Threatening to sue you if they don’t intend to.
Contacting you at work if you tell them your employer disapproves.
Contacting others, except to verify where you live and work.
Revealing to others that you owe money.
If a collection agency contacts you initially by phone, they must send written notice within five days stating how much you owe, the name of the creditor owed and how to file a dispute if you don’t agree. Once contacted, you should:
Get names of all persons calling and their agency, its address, phone and fax numbers.
Take detailed notes of all conversations, correspondence and pre-recorded calls, noting names, dates and times.
You may request that all subsequent contact be handled by mail. Send this request – and all further correspondence – by certified mail, return receipt requested.
Request that all conversations be followed-up in writing.
Document any false, misleading or harassing statements and include them in your correspondence.
Request full details about any debts the collector claims you owe, including dates, amounts, lender’s name, etc.
Instruct that you be the only person contacted, unless you want your attorney involved.
Retain all records indefinitely in case of future disputes.
Have all agreed-to repayment plan terms verified in writing, including promises to remove or adjust reports to your credit history.

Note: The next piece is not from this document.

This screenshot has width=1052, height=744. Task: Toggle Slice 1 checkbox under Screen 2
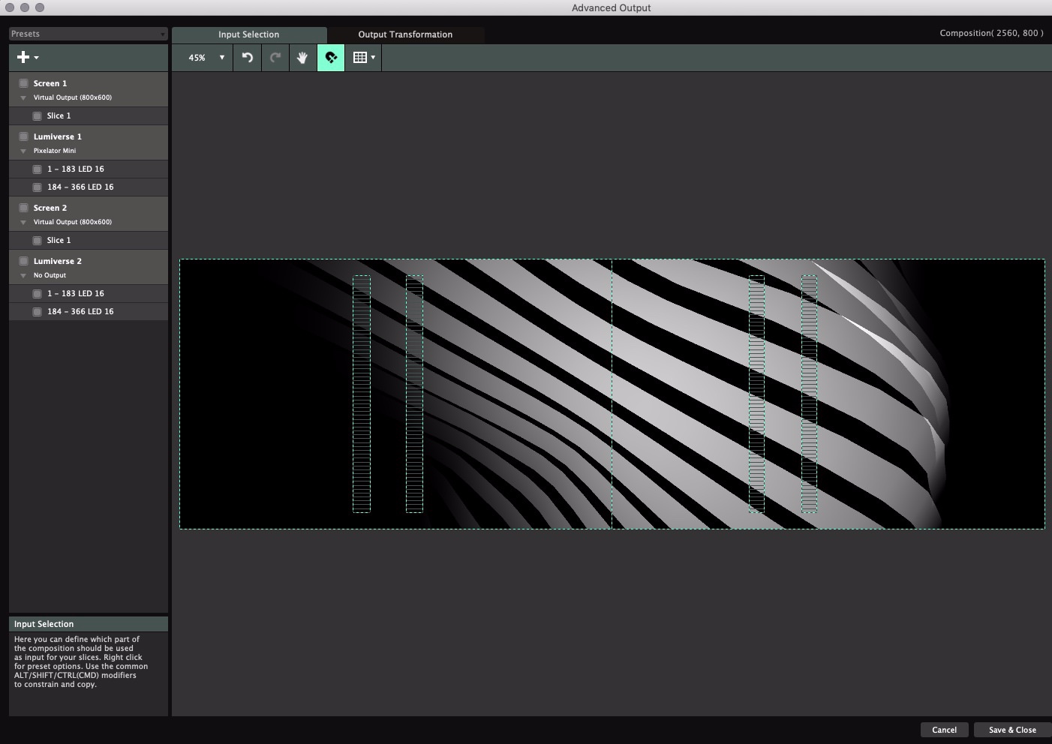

If you feel you’ve been targeted in error, tell the collection agency – in writing – that it has the wrong party and to stop contacting you. If they can’t provide proof, by law they must cease collection efforts.
Unfortunately, it’s not uncommon for identity thieves to run up debt in someone else’s name and to have those unpaid debts eventually go into collection. That’s why it’s important to check your credit reports regularly and to report any errors or mistaken transactions immediately. You can order one free credit report a year from each of the three main credit bureaus through www.annualcreditreport.com.
The Privacy Rights Clearinghouse’s “Debt Collection Practices: When Hardball Tactics Go Too Far,” offers great tips on navigating the debt-collection process, including your privacy rights, sample letters and where to turn for help (www.privacyrights.org/fs/fs27-debtcoll.htm).